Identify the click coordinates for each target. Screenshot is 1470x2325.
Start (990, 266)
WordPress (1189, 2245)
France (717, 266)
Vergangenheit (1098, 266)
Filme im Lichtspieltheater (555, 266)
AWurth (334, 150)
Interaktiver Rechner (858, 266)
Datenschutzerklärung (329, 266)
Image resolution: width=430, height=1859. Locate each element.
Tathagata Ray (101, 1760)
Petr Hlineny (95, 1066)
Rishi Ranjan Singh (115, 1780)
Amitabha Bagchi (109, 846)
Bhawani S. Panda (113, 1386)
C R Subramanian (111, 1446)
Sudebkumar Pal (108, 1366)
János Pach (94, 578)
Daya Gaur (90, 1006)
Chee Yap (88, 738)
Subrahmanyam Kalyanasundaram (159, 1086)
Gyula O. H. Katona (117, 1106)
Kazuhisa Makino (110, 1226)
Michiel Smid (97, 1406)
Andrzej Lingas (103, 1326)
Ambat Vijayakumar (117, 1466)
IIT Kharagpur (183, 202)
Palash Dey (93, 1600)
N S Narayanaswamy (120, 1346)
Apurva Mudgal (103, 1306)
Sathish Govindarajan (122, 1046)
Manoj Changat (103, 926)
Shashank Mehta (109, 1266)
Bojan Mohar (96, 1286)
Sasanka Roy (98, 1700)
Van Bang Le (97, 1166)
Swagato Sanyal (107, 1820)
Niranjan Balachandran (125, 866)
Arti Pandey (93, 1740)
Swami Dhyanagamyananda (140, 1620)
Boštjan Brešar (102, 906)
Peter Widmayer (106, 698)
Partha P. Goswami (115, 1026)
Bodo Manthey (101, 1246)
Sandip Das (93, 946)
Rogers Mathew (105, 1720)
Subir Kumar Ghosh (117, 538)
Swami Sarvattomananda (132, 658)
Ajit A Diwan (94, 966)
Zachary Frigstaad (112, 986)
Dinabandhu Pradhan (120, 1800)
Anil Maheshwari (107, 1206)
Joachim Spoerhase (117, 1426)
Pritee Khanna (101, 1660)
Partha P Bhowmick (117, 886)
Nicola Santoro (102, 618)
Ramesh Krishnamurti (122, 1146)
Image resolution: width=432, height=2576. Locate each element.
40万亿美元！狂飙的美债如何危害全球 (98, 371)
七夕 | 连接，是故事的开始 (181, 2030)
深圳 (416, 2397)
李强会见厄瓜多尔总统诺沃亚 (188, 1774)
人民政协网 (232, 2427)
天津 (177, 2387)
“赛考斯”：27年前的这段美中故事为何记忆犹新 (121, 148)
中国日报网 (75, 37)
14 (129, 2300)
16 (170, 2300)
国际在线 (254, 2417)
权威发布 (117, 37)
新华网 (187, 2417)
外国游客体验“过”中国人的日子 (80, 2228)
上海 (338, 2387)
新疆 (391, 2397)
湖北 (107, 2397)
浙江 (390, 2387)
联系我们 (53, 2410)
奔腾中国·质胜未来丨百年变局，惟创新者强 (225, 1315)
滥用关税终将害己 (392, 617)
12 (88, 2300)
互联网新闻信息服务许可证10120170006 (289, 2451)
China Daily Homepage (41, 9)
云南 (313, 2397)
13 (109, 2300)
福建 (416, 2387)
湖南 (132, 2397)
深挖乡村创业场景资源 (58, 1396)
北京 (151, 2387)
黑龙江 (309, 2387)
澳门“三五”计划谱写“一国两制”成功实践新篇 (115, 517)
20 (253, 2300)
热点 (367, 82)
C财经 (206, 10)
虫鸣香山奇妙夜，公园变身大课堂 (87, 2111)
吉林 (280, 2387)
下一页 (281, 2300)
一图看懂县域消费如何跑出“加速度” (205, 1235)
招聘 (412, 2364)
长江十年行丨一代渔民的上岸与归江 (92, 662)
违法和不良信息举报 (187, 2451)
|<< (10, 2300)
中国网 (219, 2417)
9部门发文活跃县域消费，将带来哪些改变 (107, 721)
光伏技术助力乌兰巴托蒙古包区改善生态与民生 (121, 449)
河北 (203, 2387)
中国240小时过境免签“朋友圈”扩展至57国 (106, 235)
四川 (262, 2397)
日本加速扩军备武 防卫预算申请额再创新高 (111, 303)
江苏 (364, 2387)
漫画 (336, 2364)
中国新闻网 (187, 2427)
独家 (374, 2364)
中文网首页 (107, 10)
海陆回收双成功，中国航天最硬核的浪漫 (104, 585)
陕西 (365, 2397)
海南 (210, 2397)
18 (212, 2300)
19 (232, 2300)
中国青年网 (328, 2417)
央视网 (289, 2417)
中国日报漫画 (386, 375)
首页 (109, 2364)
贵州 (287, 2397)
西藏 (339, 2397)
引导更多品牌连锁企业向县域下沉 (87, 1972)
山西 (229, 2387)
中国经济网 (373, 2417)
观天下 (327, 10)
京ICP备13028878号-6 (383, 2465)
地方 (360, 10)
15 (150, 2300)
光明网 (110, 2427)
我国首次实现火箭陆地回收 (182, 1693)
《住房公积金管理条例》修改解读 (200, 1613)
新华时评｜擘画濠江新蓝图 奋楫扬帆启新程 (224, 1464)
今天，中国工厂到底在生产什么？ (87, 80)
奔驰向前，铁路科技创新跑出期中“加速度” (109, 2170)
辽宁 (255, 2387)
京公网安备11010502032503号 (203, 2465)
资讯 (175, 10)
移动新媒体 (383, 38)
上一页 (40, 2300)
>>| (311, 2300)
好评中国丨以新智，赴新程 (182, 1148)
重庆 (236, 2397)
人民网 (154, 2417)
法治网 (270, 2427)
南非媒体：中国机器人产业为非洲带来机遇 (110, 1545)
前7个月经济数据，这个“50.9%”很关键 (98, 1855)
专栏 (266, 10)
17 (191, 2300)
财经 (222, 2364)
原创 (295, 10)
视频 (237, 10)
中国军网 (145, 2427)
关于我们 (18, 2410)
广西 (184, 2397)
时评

=-=-=-=-=

Description of the task
For this exercise, please output exactly the lines above starting at the line with "黑龙江 (309, 2387)" and ending at the line with "海南 (210, 2397)", ends included.

Written answer
黑龙江 (309, 2387)
澳门“三五”计划谱写“一国两制”成功实践新篇 (115, 517)
20 (253, 2300)
热点 (367, 82)
C财经 (206, 10)
虫鸣香山奇妙夜，公园变身大课堂 (87, 2111)
吉林 (280, 2387)
下一页 (281, 2300)
一图看懂县域消费如何跑出“加速度” (205, 1235)
招聘 (412, 2364)
长江十年行丨一代渔民的上岸与归江 (92, 662)
违法和不良信息举报 (187, 2451)
|<< (10, 2300)
中国网 (219, 2417)
9部门发文活跃县域消费，将带来哪些改变 (107, 721)
光伏技术助力乌兰巴托蒙古包区改善生态与民生 (121, 449)
河北 (203, 2387)
中国240小时过境免签“朋友圈”扩展至57国 (106, 235)
四川 (262, 2397)
日本加速扩军备武 防卫预算申请额再创新高 (111, 303)
江苏 (364, 2387)
漫画 (336, 2364)
中国新闻网 (187, 2427)
独家 (374, 2364)
中文网首页 (107, 10)
海陆回收双成功，中国航天最硬核的浪漫 (104, 585)
陕西 (365, 2397)
海南 (210, 2397)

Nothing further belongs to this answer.